### Task directions
Look through the material for lines with the word "computer", and copy each one.

### Data
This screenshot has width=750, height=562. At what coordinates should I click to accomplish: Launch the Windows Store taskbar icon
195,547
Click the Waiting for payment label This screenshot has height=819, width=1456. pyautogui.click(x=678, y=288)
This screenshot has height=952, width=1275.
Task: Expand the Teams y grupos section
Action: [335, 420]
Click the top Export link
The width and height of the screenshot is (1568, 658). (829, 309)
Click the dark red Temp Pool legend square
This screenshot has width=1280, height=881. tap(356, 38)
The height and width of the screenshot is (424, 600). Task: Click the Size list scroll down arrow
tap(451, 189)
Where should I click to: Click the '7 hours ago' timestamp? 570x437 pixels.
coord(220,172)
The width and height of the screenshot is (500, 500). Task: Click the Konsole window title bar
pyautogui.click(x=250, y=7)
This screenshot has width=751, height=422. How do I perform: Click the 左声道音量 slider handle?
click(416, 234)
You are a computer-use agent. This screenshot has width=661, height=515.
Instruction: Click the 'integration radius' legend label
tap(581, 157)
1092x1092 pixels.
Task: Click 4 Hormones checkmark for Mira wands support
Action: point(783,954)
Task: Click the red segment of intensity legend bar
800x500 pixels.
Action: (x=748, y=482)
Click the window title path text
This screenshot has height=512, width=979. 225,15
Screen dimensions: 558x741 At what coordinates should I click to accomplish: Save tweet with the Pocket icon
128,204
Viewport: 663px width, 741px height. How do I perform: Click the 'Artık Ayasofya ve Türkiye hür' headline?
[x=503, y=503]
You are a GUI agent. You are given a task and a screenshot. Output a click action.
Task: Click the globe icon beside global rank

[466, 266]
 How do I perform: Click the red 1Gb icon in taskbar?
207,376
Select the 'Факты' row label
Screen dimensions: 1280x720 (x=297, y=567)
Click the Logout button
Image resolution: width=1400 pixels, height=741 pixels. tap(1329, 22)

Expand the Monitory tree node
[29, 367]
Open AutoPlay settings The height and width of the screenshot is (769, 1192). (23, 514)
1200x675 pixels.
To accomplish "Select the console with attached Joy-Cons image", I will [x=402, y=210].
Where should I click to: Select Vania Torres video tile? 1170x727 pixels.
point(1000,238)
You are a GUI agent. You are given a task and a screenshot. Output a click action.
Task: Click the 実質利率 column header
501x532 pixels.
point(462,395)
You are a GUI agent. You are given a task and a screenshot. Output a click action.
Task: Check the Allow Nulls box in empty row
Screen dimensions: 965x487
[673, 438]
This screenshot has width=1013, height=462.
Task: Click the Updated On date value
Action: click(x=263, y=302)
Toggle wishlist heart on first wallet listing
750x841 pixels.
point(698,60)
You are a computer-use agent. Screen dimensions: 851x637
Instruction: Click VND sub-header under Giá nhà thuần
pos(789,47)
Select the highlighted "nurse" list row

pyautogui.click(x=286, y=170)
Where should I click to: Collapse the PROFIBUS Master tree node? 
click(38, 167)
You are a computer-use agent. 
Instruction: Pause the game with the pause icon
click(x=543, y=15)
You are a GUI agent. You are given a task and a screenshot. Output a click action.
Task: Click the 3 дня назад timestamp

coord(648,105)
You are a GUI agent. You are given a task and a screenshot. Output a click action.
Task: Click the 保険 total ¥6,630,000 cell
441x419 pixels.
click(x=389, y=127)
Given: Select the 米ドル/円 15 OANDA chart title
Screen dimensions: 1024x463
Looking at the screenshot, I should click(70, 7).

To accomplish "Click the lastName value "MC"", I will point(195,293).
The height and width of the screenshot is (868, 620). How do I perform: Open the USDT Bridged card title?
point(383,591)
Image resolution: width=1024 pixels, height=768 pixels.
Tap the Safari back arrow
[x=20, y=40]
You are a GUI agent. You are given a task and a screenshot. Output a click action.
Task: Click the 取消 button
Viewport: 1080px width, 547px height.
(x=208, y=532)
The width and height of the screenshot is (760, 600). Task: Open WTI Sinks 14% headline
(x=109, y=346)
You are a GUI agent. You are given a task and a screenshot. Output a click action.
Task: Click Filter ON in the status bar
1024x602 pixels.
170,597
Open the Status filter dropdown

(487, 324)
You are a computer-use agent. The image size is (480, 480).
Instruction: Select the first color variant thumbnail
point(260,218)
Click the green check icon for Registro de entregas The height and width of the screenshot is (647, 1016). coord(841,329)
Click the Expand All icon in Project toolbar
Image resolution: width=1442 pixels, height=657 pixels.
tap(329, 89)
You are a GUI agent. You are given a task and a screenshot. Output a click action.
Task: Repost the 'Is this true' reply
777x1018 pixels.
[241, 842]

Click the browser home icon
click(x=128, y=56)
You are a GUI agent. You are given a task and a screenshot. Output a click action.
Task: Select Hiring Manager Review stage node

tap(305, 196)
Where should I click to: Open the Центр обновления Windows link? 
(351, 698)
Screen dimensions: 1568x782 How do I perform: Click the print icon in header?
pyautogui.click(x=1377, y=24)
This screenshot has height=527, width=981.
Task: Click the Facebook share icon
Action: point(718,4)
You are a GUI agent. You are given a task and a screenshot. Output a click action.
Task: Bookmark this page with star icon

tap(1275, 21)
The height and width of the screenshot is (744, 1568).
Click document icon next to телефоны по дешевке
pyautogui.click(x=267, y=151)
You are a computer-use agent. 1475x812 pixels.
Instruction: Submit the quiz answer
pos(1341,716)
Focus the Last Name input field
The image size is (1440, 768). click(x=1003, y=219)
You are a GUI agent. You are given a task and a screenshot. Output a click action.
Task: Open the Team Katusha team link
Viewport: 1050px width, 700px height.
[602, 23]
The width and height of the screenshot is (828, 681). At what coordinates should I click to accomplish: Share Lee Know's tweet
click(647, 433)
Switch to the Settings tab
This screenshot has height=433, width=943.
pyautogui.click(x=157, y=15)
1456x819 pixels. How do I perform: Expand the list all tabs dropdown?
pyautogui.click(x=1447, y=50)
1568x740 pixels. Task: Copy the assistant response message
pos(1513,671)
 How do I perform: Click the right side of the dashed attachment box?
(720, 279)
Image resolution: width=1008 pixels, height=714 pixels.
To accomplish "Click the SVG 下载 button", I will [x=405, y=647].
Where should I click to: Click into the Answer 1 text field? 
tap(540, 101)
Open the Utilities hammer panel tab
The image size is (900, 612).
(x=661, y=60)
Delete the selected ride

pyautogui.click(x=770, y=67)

### Exercise output
You are a computer-use agent. This screenshot has width=661, height=515.
You are a computer-use agent. Screen dimensions: 851x637
You are a computer-use agent. 
You are a computer-use agent. The image size is (480, 480).
You are a computer-use agent. 1475x812 pixels.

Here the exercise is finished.